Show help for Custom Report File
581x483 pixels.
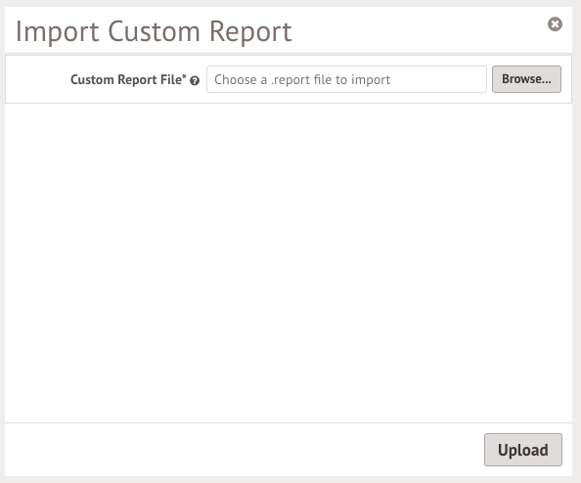coord(195,81)
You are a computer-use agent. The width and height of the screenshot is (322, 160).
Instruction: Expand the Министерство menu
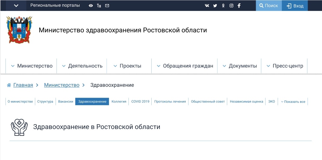pos(32,66)
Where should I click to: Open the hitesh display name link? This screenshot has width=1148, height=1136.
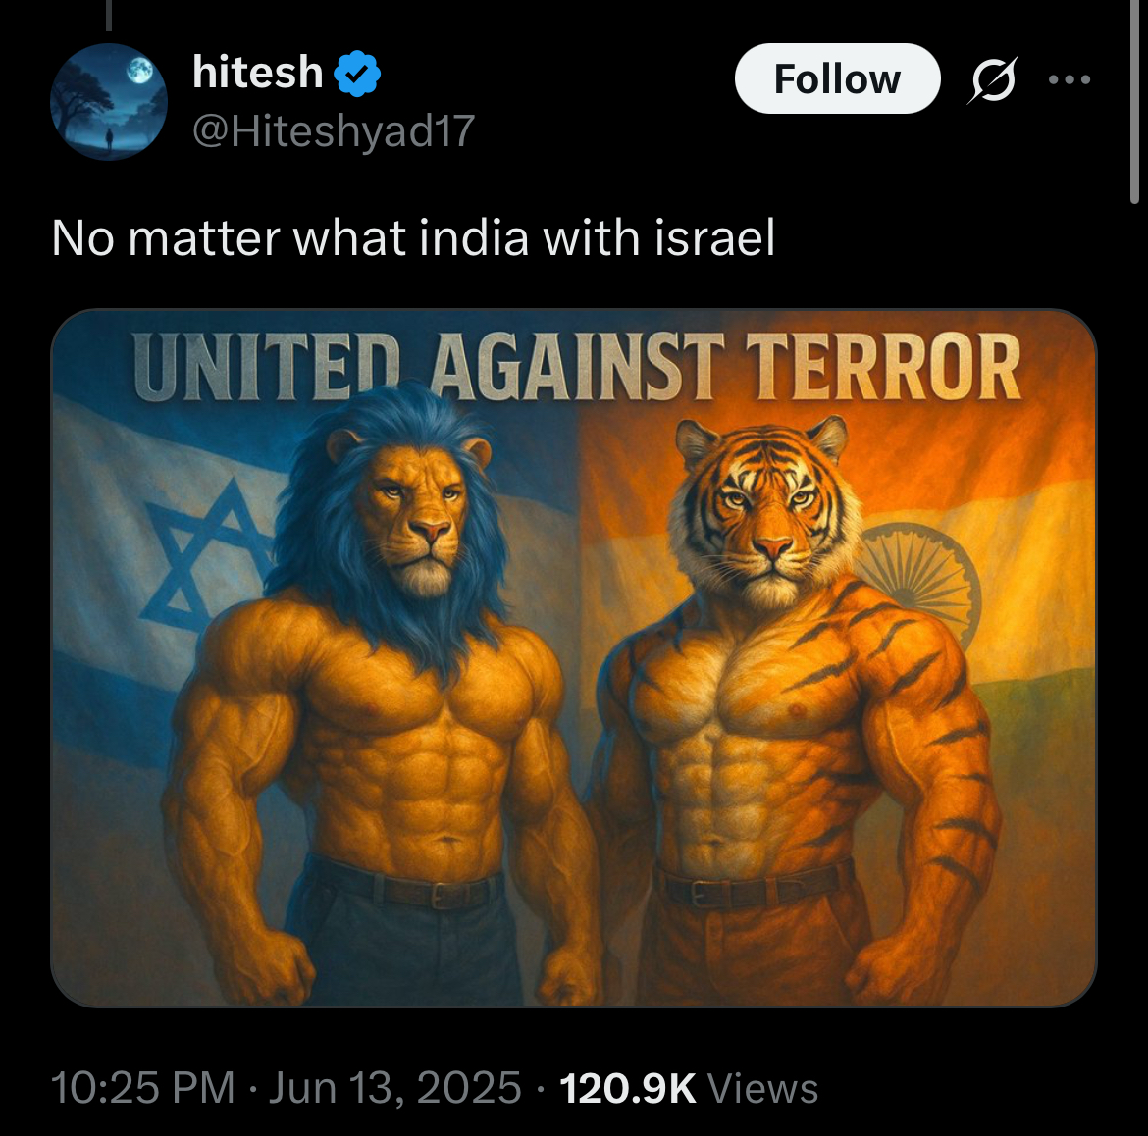pos(258,73)
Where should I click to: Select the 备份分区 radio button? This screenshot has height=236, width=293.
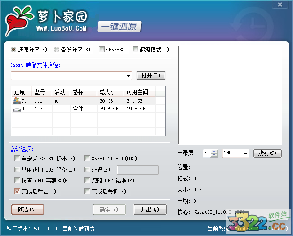(57, 50)
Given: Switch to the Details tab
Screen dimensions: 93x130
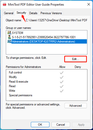Looking at the screenshot, I should [x=33, y=13].
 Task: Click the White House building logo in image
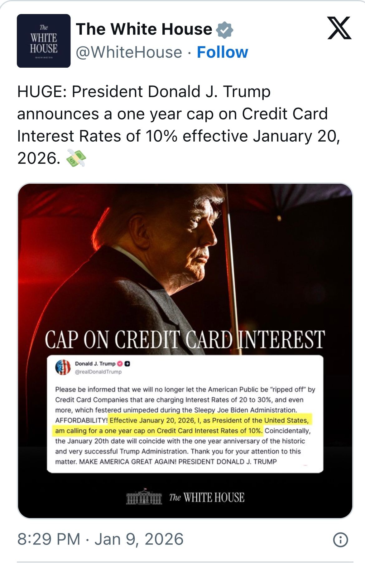(144, 497)
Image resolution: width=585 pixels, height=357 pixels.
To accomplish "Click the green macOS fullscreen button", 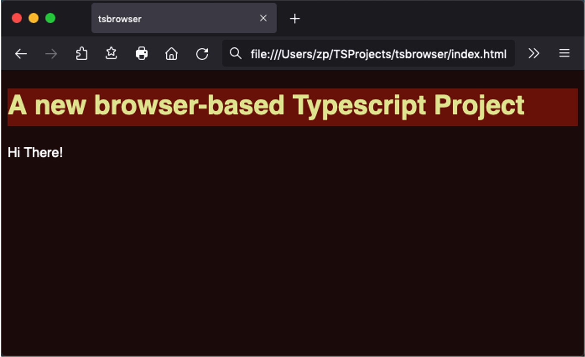I will (50, 18).
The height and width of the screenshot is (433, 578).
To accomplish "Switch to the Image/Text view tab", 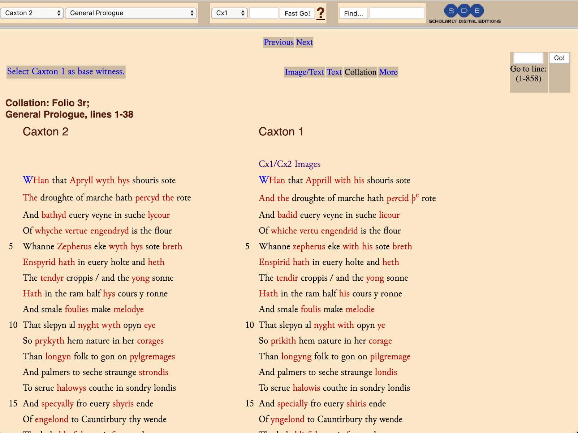I will (x=304, y=72).
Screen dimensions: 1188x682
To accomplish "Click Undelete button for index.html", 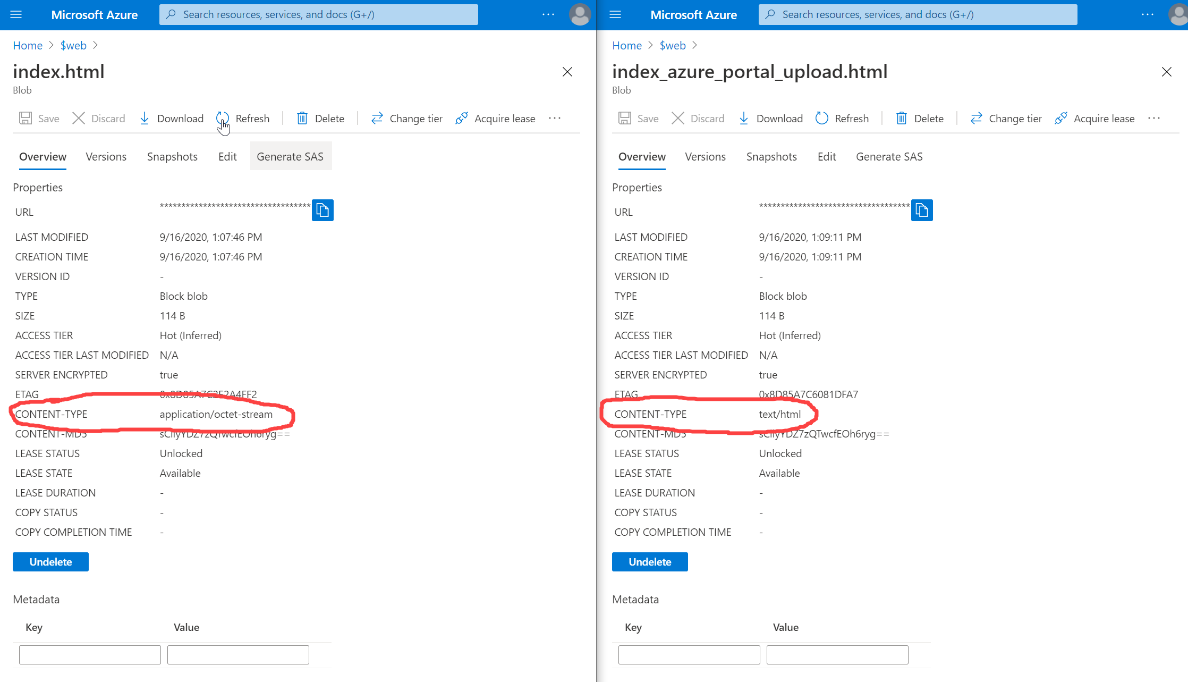I will tap(50, 562).
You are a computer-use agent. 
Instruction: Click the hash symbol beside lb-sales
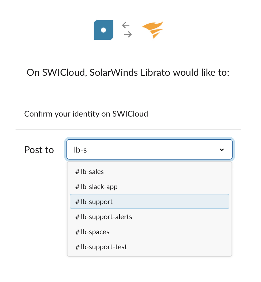77,172
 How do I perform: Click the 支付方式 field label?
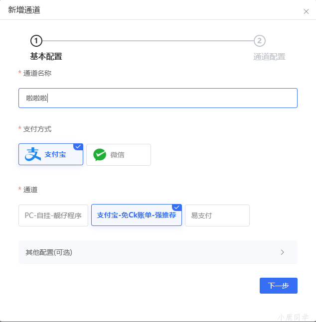(37, 129)
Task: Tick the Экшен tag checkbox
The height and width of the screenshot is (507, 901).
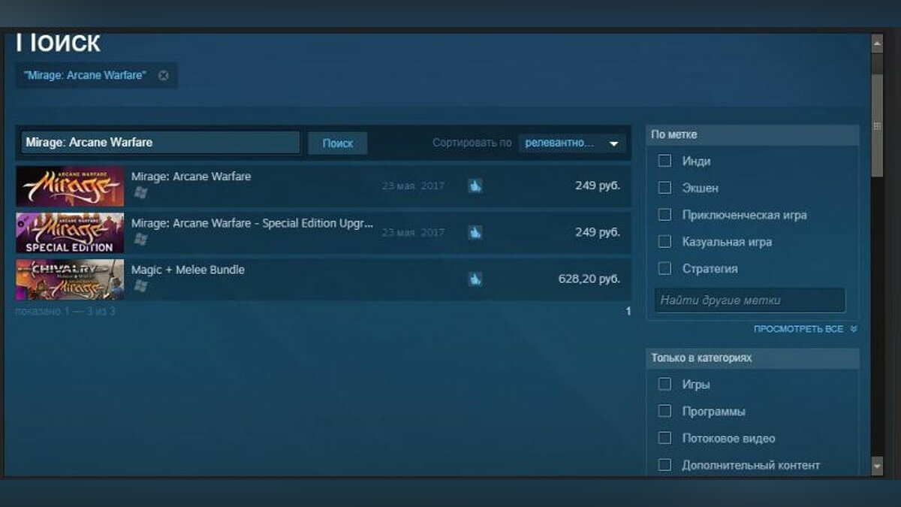Action: pyautogui.click(x=664, y=188)
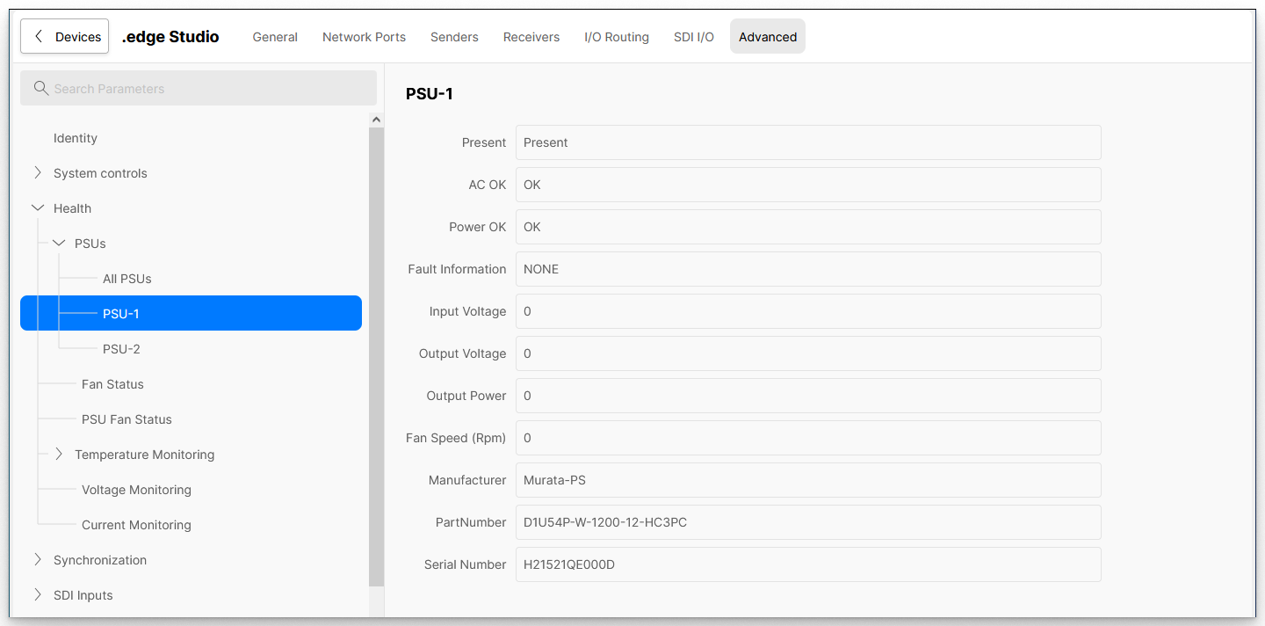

*Exercise description:* Identify every line of the records above that contains the word "This", and copy each of those lines in full.

*Result below:*
Where should I click to: Open the hitesh display name link? This screenshot has width=1148, height=1136.
Where should I click to: Select the 备份分区 radio button? This screenshot has height=236, width=293.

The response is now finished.